E invece, dopo l'abbandono dello SDO, quella zona è riuscita a diventare oggetto di uno dei più marcati esempi di disordine urbanistico, laddove non si è rinunciato a ridefinire radicalmente, nella illusione di farne l'HUB romano dell'Alta Velocità, il vecchio complesso ferroviario di Roma Tiburtina, progettato dall’architetto Angiolo Mazzoni e realizzato negli anni ’40 al posto della vecchia stazione di Portonaccio, costruita a sua volta agli inizi del ‘900, in occasione dell’Esposizione Universale del 1942, nell’ambito del programma di risistemazione dei servizi ferroviari di Roma, con il fine di potenziarne il ruolo di stazione sussidiaria della stazione Termini.
Accanto all'avveniristico edificio della nuova Stazione Tiburtina è stato poi realizzato il nuovo headquarters della BNL di Roma, il cui progetto è risultato addirittura finalista ai “MIPIM Awards” nel 2017 nella categoria “Best office and Business Development.
Il tutto dovrebbe ricongiungere, in una dimensione avveniristiva della città, il borghese quartiere di Piazza Bologna con il quartiere Pietralata e dove, proprio la zona di Quintiliani potrebbe rappresentare un boulevard imperlato di nuovi palazzi moderni, avveniristici, in grado di unire la Stazione Tiburtina con la Stazione Quintiliani della metro attraverso spazi di servizio e commerciali, magari immaginando quello che ancora resta un immenso sterrato invaso di sterpaglie come una grande piazza, un po’ come piazza Gae Aulenti a Milano, dove le nuove torri gigantesche, alte oltre 100 metri - una delle quali, anch'essa headquarter di una Banca, Unicredit - costitiscono il cuore del nuovo centro direzionale che unisce gli spazi tra la stazione di Porta Garibaldi e la Stazione Centrale.

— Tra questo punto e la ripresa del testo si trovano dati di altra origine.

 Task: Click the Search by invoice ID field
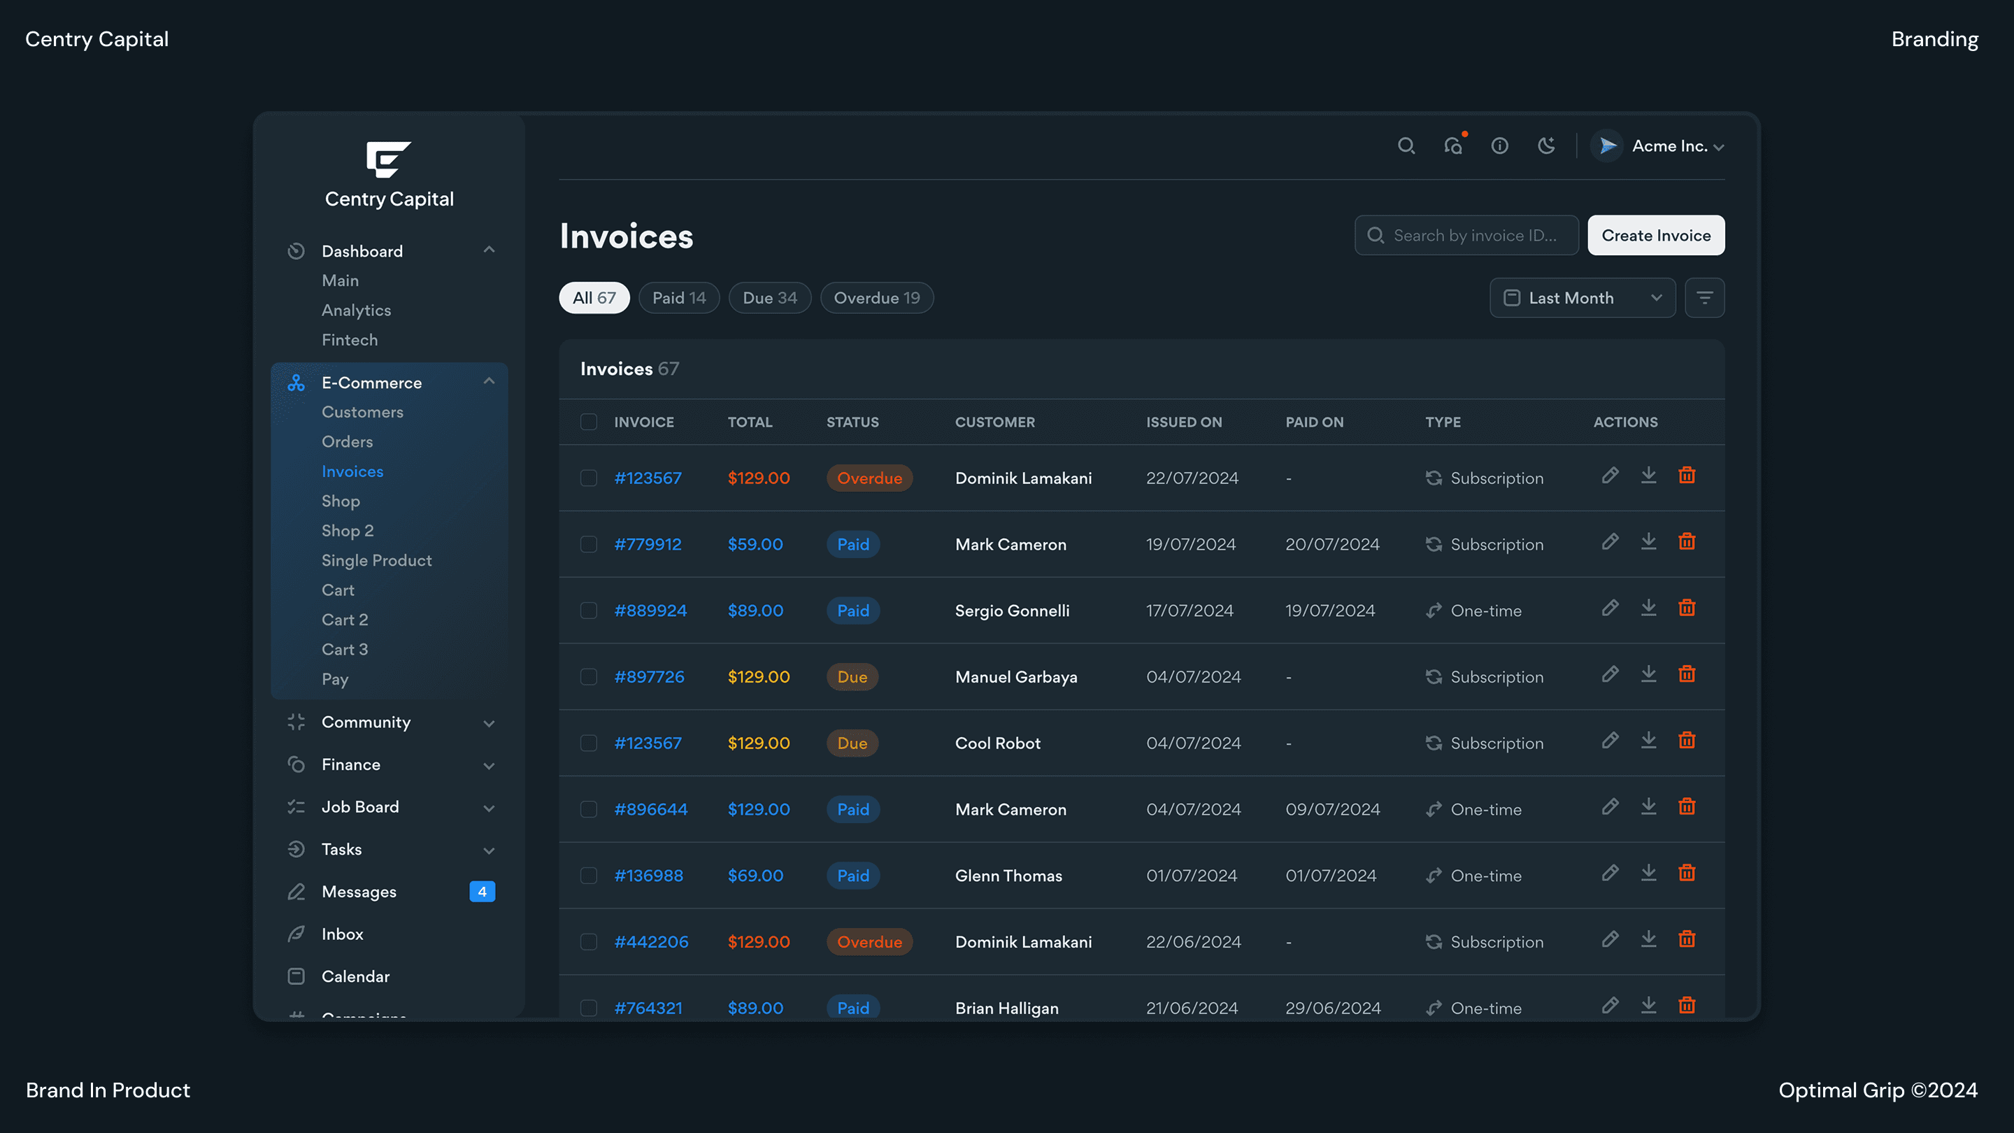(1474, 235)
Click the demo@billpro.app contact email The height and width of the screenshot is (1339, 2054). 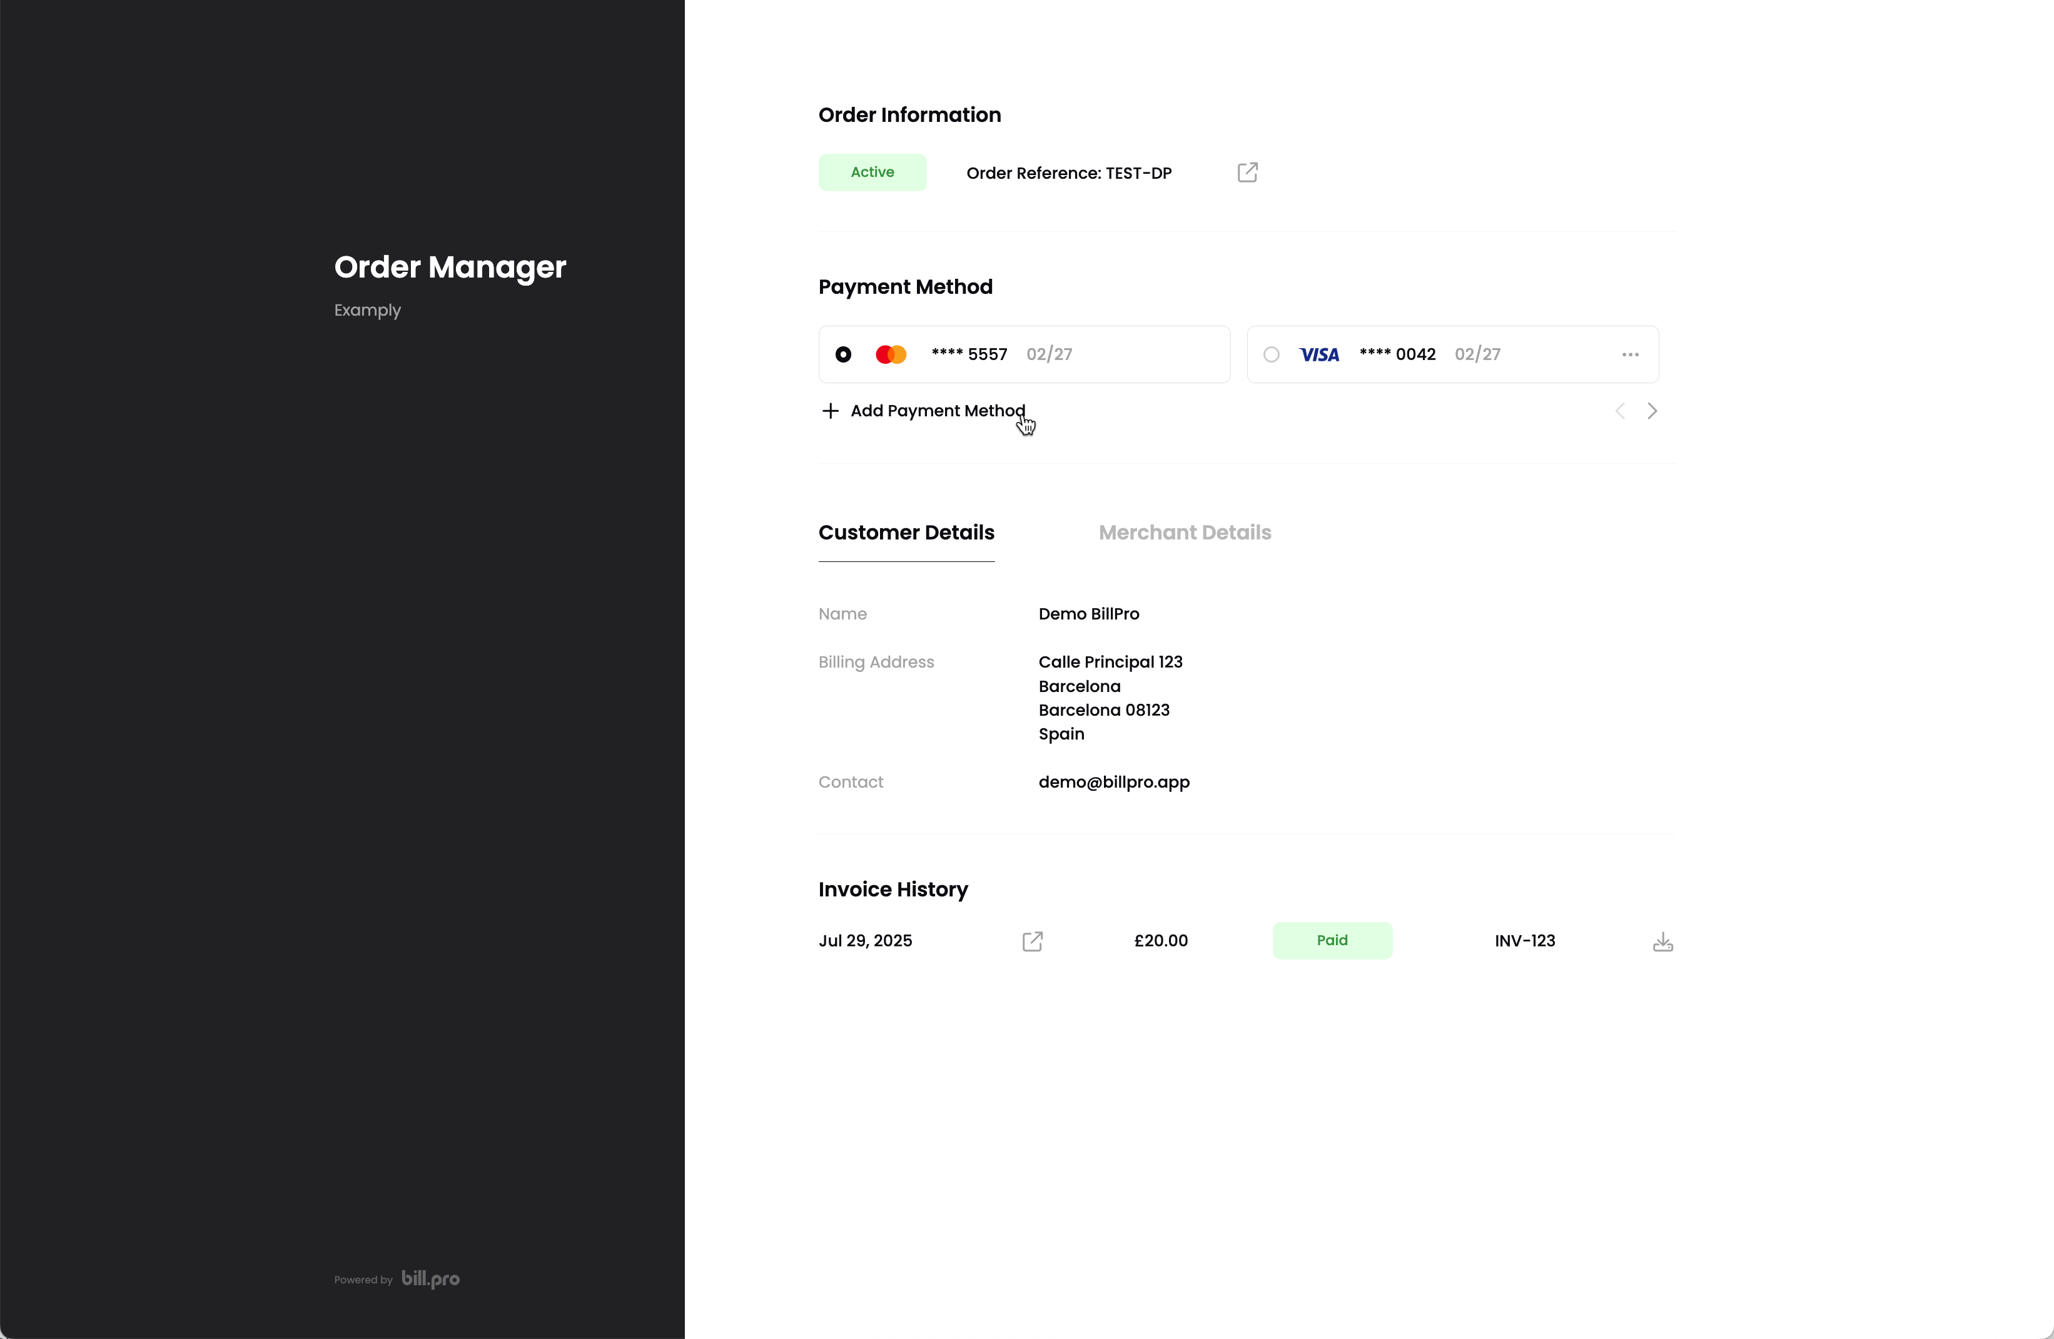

Invece, attorno a queste due cattedrali, è rimasto il deserto di un territorio difficile e degradato, senza alcun vantagio reale alle condizioni di vivibilità della zona e dove nenache un po' di buona volontà è riuscita a trasformare il nulla intorno a Quintiliani in una immensa zona verde che possa unire questo posto con il resto della città, ad est, verso via di Pietralata e via dei Monti Tiburtini.